The Korowai universe is filled with all kinds of spirits, some more personal of character than others. Reverence is paid especially to the (spirits of the) ancestors. To Ginol Silamtena, the creator spirit, the Korowai do not ascribe an important role in their daily life. Once in a lifetime a Korowai clan must organize a sago grub festival in order to stimulate prosperity and fertility in a ritual fashion. In times of trouble they sacrifice domesticated pigs to the spirits of the ancestors. The Korowai have an extraordinary and rich oral tradition: myths, folktales, (magical) sayings and charms, and totem traditions.
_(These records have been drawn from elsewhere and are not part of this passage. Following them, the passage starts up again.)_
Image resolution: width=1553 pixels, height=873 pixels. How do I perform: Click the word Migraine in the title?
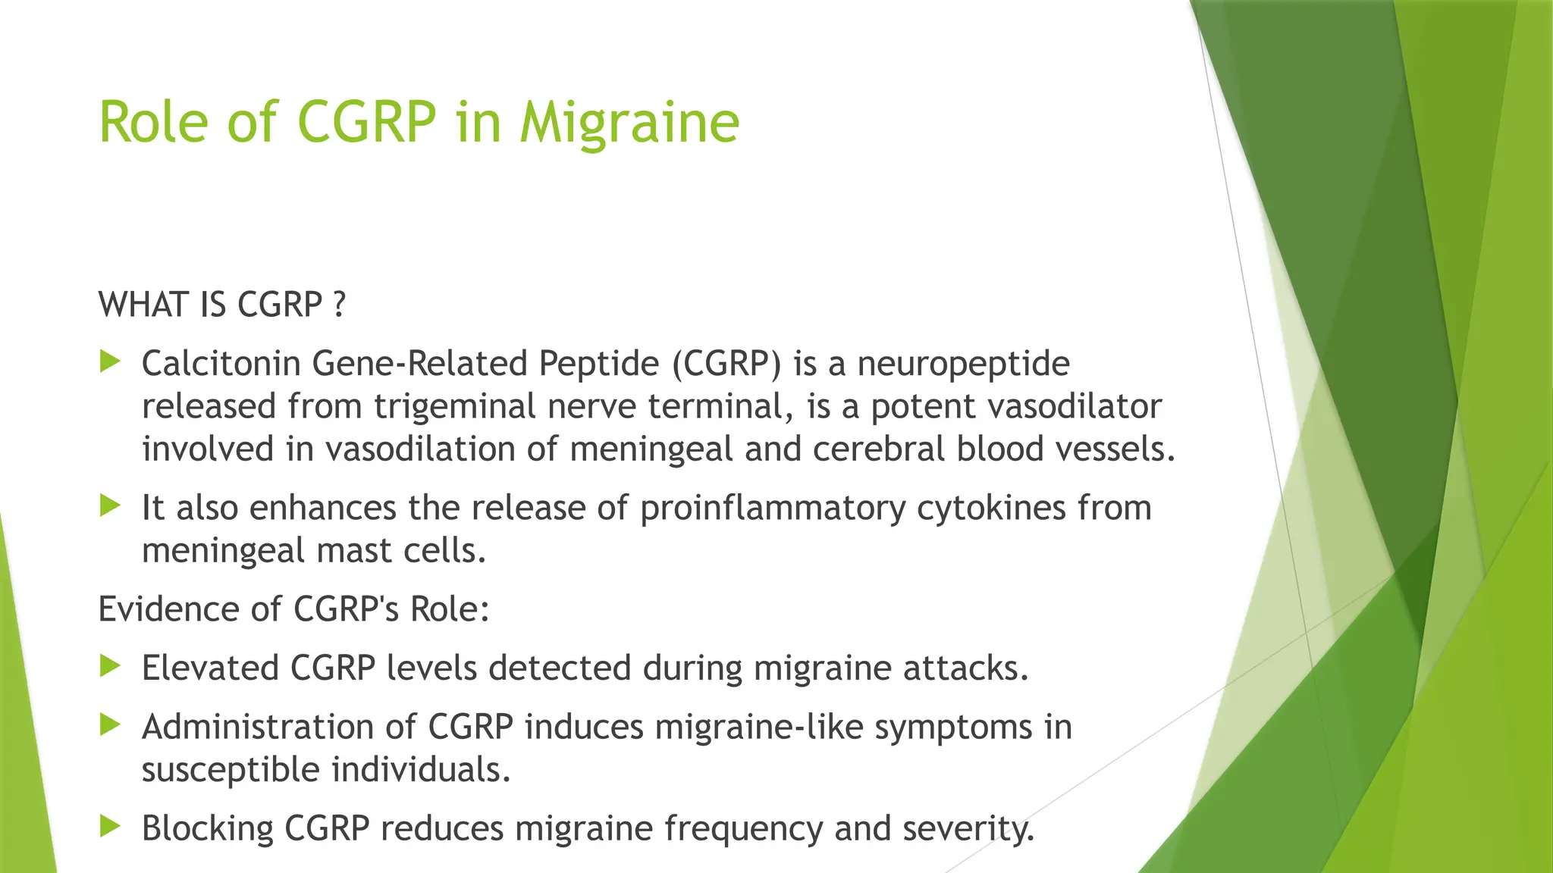point(629,123)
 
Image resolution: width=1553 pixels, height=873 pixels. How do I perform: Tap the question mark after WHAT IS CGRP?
point(339,305)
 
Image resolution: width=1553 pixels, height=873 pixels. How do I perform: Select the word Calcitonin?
point(221,364)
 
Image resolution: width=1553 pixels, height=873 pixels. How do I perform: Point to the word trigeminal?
point(454,408)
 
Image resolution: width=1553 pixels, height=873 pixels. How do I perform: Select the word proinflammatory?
point(773,508)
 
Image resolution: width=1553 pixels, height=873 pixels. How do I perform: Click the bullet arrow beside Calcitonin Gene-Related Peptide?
point(111,362)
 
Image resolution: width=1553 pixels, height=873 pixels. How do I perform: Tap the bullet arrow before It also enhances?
point(111,506)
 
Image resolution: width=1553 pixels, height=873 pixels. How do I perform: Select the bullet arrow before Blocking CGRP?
point(111,826)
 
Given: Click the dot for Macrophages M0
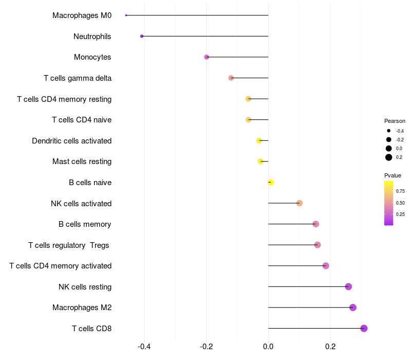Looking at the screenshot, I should click(x=126, y=15).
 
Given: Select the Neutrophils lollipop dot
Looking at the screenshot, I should click(x=142, y=36).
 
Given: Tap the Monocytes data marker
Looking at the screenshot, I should click(x=207, y=57).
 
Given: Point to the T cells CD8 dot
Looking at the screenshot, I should click(x=364, y=328).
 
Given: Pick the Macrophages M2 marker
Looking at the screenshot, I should click(x=352, y=308).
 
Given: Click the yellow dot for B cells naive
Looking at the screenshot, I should click(x=271, y=182).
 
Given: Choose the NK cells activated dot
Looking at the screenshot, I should click(x=300, y=203).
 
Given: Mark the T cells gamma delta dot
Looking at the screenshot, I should click(x=231, y=78).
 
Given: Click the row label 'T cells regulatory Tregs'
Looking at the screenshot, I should click(x=69, y=245).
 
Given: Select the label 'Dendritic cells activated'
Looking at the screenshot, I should click(x=71, y=141).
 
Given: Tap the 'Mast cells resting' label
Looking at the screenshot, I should click(x=82, y=161).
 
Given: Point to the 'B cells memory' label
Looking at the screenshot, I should click(x=85, y=224).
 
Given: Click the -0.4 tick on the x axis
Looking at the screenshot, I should click(x=144, y=347).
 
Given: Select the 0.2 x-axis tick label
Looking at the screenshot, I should click(x=330, y=347).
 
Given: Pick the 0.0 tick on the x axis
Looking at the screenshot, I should click(x=268, y=347).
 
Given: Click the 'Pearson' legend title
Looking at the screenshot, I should click(x=395, y=121).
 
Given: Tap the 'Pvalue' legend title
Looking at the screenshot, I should click(x=393, y=175).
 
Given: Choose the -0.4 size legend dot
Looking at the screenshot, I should click(x=389, y=131).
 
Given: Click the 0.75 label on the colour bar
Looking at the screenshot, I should click(x=400, y=191).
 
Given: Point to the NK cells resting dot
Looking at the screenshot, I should click(x=348, y=286).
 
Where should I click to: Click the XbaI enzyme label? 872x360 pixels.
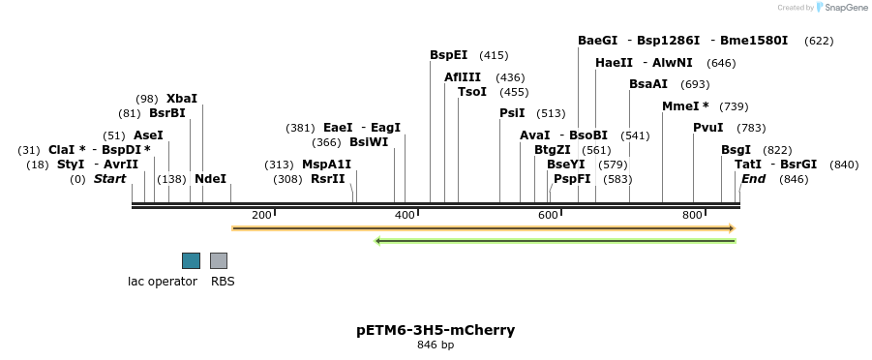pyautogui.click(x=181, y=99)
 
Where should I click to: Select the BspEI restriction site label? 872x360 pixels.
pyautogui.click(x=448, y=55)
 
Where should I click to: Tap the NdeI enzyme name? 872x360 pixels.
pyautogui.click(x=210, y=179)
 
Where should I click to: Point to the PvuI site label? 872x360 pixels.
pyautogui.click(x=707, y=128)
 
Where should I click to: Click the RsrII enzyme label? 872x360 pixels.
pyautogui.click(x=327, y=179)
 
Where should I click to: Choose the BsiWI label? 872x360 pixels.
pyautogui.click(x=369, y=142)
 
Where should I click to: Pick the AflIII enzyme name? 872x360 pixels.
pyautogui.click(x=463, y=77)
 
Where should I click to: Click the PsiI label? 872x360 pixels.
pyautogui.click(x=512, y=113)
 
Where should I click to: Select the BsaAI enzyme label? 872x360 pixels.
pyautogui.click(x=648, y=84)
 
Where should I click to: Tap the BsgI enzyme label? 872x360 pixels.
pyautogui.click(x=736, y=150)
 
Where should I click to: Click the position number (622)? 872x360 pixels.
pyautogui.click(x=818, y=41)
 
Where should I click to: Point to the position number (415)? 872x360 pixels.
pyautogui.click(x=494, y=55)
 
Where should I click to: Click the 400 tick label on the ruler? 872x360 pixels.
pyautogui.click(x=405, y=215)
With respect to death and afterlife the Korowai believe in the existence of a reciprocal type of reincarnation: those who passed away can be sent back at any time to the land of the living, by their kinsmen in the land of the dead, in order to reincarnate in a newly born infant of their own clan.

Contact with westerners

In the late 1970s, a few Christian (Dutch Protestant) missionaries began to live among the Korowai. It is worthwhile to mention the names of Johannes Veldhuizen and Henk Venema as pioneers in this enterprise. In 1996 a local Christian community was established, the members of it mainly originating from the neighbouring Kombai tribe. For a long time the Korowai have been considered exceptionally resistant to religious conversion; however, by the end of the 1990s the first converts to Christianity were baptized. In the fall of 2003, a small team of Bible translators from Wycliffe/SIL moved to Yaniruma.

Reference

  • The Korowai of Irian Jaya: Their Language in Its Cultural Context (Oxford Studies in Anthropological Linguistics, 9) by Gerrit J. Van Enk, Lourens De Vries, & Enk De Vries Van (ISBN 0195105516).
  • Korowai: in Encyclopedia of World Cultures - Supplement (Editors: Melvin Ember, Carol R.Ember, and Ian Skoggard) pp.183-187 by Gerrit J.van Enk. Macmillan Reference USA / Gale Group (ISBN 0028656717).
  • Figures of alterity among Korowai of Irian Jaya: Kinship, mourning, and festivity in a dispersed society (Indonesia). PhD Dissertation, by Rupert Stasch, Department of Anthropology, University of Chicago (Unpublished).